-- The data follows --

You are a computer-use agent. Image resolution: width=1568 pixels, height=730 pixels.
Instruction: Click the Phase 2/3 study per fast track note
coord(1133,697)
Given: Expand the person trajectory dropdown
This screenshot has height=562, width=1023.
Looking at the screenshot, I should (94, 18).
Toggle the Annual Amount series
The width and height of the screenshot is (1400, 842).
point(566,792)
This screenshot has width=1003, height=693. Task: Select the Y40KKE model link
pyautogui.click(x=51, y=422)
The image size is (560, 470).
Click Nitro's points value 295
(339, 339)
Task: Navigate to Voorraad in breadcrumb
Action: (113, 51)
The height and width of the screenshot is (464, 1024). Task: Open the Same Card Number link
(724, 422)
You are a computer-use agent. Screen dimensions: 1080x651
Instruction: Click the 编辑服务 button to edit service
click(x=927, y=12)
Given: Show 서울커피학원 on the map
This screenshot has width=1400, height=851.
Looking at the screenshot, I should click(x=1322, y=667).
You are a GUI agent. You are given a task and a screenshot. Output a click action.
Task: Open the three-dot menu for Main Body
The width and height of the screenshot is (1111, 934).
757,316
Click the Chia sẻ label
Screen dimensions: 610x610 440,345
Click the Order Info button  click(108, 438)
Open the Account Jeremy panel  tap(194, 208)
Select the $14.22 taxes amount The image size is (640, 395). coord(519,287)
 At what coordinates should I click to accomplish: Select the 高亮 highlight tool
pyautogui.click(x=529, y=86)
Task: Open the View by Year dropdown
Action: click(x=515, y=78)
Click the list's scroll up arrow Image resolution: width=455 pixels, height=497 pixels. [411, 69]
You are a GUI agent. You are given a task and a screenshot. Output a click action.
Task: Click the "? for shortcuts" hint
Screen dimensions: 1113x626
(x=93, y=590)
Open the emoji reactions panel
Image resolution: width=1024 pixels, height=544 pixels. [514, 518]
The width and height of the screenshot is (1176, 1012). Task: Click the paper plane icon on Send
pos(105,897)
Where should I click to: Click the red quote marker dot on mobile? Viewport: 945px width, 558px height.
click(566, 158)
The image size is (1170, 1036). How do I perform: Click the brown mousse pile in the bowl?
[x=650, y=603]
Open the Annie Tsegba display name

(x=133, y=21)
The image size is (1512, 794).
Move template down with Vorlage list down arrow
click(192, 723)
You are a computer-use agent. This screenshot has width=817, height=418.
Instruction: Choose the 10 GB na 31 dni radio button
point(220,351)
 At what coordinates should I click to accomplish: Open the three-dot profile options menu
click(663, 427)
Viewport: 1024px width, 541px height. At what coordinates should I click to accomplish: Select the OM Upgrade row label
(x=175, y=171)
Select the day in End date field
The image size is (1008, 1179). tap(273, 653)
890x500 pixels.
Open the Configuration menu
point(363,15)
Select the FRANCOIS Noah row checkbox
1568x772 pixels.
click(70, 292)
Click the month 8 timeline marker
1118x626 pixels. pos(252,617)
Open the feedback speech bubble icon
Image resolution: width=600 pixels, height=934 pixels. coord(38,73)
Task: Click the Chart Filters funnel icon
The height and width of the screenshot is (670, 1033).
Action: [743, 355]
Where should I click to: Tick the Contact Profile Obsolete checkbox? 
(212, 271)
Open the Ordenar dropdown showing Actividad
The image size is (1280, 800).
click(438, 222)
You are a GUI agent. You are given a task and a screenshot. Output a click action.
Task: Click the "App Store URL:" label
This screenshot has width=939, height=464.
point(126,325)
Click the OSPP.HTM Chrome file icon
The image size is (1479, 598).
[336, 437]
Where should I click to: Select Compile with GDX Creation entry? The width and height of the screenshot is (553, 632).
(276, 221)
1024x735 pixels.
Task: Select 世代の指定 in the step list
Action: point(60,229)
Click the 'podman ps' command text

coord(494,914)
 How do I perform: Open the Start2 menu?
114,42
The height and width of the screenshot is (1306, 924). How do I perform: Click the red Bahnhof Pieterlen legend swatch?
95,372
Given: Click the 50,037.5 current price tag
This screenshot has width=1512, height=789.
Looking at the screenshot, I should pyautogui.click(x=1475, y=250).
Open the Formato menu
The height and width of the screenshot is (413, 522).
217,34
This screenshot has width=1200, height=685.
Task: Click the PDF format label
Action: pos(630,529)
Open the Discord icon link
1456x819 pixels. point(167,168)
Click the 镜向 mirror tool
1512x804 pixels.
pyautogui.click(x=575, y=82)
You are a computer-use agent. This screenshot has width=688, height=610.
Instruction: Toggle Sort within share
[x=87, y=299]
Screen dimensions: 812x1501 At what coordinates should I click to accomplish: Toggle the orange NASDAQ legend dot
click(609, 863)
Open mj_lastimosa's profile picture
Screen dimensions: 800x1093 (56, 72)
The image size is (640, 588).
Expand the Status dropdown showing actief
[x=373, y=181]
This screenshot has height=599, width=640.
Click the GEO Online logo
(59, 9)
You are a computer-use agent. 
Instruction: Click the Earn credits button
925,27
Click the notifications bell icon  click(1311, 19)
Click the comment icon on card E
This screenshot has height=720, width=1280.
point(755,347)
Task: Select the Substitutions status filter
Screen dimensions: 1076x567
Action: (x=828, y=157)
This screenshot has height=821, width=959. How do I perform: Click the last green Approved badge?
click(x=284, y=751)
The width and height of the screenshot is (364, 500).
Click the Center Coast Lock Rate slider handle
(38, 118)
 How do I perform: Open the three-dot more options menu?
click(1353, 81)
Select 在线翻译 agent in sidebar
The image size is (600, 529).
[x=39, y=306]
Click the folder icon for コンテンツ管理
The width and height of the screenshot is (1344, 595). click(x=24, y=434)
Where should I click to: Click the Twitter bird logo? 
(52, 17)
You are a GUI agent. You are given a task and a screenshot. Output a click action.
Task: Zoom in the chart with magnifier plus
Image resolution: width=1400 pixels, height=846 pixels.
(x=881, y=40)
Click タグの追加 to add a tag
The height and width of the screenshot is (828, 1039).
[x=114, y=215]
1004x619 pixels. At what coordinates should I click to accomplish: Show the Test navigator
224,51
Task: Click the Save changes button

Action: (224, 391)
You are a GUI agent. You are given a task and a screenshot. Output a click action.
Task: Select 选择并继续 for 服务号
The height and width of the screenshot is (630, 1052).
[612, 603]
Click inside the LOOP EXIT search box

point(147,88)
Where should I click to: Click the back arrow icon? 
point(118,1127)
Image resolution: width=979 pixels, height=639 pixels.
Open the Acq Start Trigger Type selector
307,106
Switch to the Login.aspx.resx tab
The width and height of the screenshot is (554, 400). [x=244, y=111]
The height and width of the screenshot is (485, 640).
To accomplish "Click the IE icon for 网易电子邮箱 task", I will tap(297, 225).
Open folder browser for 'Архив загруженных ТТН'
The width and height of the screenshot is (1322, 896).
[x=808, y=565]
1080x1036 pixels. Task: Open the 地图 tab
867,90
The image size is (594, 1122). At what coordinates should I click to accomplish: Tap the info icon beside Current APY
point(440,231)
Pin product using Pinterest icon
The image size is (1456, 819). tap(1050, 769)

-- The data concluded --

Problem details:
Output each line of the entries exactly, so that nothing is lost.

Exercise answer:
You are a computer-use agent. Image resolution: width=1568 pixels, height=730 pixels.
Instruction: Click the Phase 2/3 study per fast track note
coord(1133,697)
Given: Expand the person trajectory dropdown
This screenshot has height=562, width=1023.
Looking at the screenshot, I should (94, 18).
Toggle the Annual Amount series
The width and height of the screenshot is (1400, 842).
point(566,792)
This screenshot has width=1003, height=693. Task: Select the Y40KKE model link
pyautogui.click(x=51, y=422)
The image size is (560, 470).
Click Nitro's points value 295
(339, 339)
Task: Navigate to Voorraad in breadcrumb
Action: (113, 51)
The height and width of the screenshot is (464, 1024). Task: Open the Same Card Number link
(724, 422)
You are a computer-use agent. Screen dimensions: 1080x651
Instruction: Click the 编辑服务 button to edit service
click(x=927, y=12)
Given: Show 서울커피학원 on the map
This screenshot has width=1400, height=851.
Looking at the screenshot, I should click(x=1322, y=667).
You are a GUI agent. You are given a task and a screenshot. Output a click action.
Task: Open the three-dot menu for Main Body
The width and height of the screenshot is (1111, 934).
757,316
Click the Chia sẻ label
Screen dimensions: 610x610 440,345
Click the Order Info button  click(108, 438)
Open the Account Jeremy panel  tap(194, 208)
Select the $14.22 taxes amount The image size is (640, 395). coord(519,287)
 At what coordinates should I click to accomplish: Select the 高亮 highlight tool
pyautogui.click(x=529, y=86)
Task: Open the View by Year dropdown
Action: click(x=515, y=78)
Click the list's scroll up arrow Image resolution: width=455 pixels, height=497 pixels. [411, 69]
You are a GUI agent. You are given a task and a screenshot. Output a click action.
Task: Click the "? for shortcuts" hint
Screen dimensions: 1113x626
(x=93, y=590)
Open the emoji reactions panel
Image resolution: width=1024 pixels, height=544 pixels. [514, 518]
The width and height of the screenshot is (1176, 1012). Task: Click the paper plane icon on Send
pos(105,897)
Where should I click to: Click the red quote marker dot on mobile? Viewport: 945px width, 558px height.
click(566, 158)
The image size is (1170, 1036). How do I perform: Click the brown mousse pile in the bowl?
[x=650, y=603]
Open the Annie Tsegba display name

(x=133, y=21)
The image size is (1512, 794).
Move template down with Vorlage list down arrow
click(192, 723)
You are a computer-use agent. This screenshot has width=817, height=418.
Instruction: Choose the 10 GB na 31 dni radio button
point(220,351)
 At what coordinates should I click to accomplish: Open the three-dot profile options menu
click(663, 427)
Viewport: 1024px width, 541px height. At what coordinates should I click to accomplish: Select the OM Upgrade row label
(x=175, y=171)
Select the day in End date field
The image size is (1008, 1179). tap(273, 653)
890x500 pixels.
Open the Configuration menu
point(363,15)
Select the FRANCOIS Noah row checkbox
1568x772 pixels.
click(70, 292)
Click the month 8 timeline marker
1118x626 pixels. pos(252,617)
Open the feedback speech bubble icon
Image resolution: width=600 pixels, height=934 pixels. coord(38,73)
Task: Click the Chart Filters funnel icon
The height and width of the screenshot is (670, 1033).
Action: [743, 355]
Where should I click to: Tick the Contact Profile Obsolete checkbox? 
(212, 271)
Open the Ordenar dropdown showing Actividad
The image size is (1280, 800).
click(438, 222)
You are a GUI agent. You are given a task and a screenshot. Output a click action.
Task: Click the "App Store URL:" label
This screenshot has width=939, height=464.
point(126,325)
Click the OSPP.HTM Chrome file icon
The image size is (1479, 598).
[336, 437]
Where should I click to: Select Compile with GDX Creation entry? The width and height of the screenshot is (553, 632).
(276, 221)
1024x735 pixels.
Task: Select 世代の指定 in the step list
Action: point(60,229)
Click the 'podman ps' command text

coord(494,914)
 How do I perform: Open the Start2 menu?
114,42
The height and width of the screenshot is (1306, 924). How do I perform: Click the red Bahnhof Pieterlen legend swatch?
95,372
Given: Click the 50,037.5 current price tag
This screenshot has width=1512, height=789.
Looking at the screenshot, I should pyautogui.click(x=1475, y=250).
Open the Formato menu
The height and width of the screenshot is (413, 522).
217,34
This screenshot has width=1200, height=685.
Task: Click the PDF format label
Action: pos(630,529)
Open the Discord icon link
1456x819 pixels. point(167,168)
Click the 镜向 mirror tool
1512x804 pixels.
pyautogui.click(x=575, y=82)
You are a computer-use agent. This screenshot has width=688, height=610.
Instruction: Toggle Sort within share
[x=87, y=299]
Screen dimensions: 812x1501 At what coordinates should I click to accomplish: Toggle the orange NASDAQ legend dot
click(609, 863)
Open mj_lastimosa's profile picture
Screen dimensions: 800x1093 (56, 72)
The image size is (640, 588).
Expand the Status dropdown showing actief
[x=373, y=181]
This screenshot has height=599, width=640.
Click the GEO Online logo
(59, 9)
You are a computer-use agent. 
Instruction: Click the Earn credits button
925,27
Click the notifications bell icon  click(1311, 19)
Click the comment icon on card E
This screenshot has height=720, width=1280.
point(755,347)
Task: Select the Substitutions status filter
Screen dimensions: 1076x567
Action: (x=828, y=157)
This screenshot has height=821, width=959. How do I perform: Click the last green Approved badge?
click(x=284, y=751)
The width and height of the screenshot is (364, 500).
Click the Center Coast Lock Rate slider handle
(38, 118)
 How do I perform: Open the three-dot more options menu?
click(1353, 81)
Select 在线翻译 agent in sidebar
The image size is (600, 529).
[x=39, y=306]
Click the folder icon for コンテンツ管理
The width and height of the screenshot is (1344, 595). click(x=24, y=434)
Where should I click to: Click the Twitter bird logo? 
(52, 17)
You are a GUI agent. You are given a task and a screenshot. Output a click action.
Task: Zoom in the chart with magnifier plus
Image resolution: width=1400 pixels, height=846 pixels.
(x=881, y=40)
Click タグの追加 to add a tag
The height and width of the screenshot is (828, 1039).
[x=114, y=215]
1004x619 pixels. At what coordinates should I click to accomplish: Show the Test navigator
224,51
Task: Click the Save changes button

Action: (224, 391)
You are a GUI agent. You are given a task and a screenshot. Output a click action.
Task: Select 选择并继续 for 服务号
The height and width of the screenshot is (630, 1052).
[612, 603]
Click inside the LOOP EXIT search box

point(147,88)
Where should I click to: Click the back arrow icon? 
point(118,1127)
Image resolution: width=979 pixels, height=639 pixels.
Open the Acq Start Trigger Type selector
307,106
Switch to the Login.aspx.resx tab
The width and height of the screenshot is (554, 400). [x=244, y=111]
The height and width of the screenshot is (485, 640).
To accomplish "Click the IE icon for 网易电子邮箱 task", I will tap(297, 225).
Open folder browser for 'Архив загруженных ТТН'
The width and height of the screenshot is (1322, 896).
[x=808, y=565]
1080x1036 pixels. Task: Open the 地图 tab
867,90
The image size is (594, 1122). At what coordinates should I click to accomplish: Tap the info icon beside Current APY
point(440,231)
Pin product using Pinterest icon
The image size is (1456, 819). tap(1050, 769)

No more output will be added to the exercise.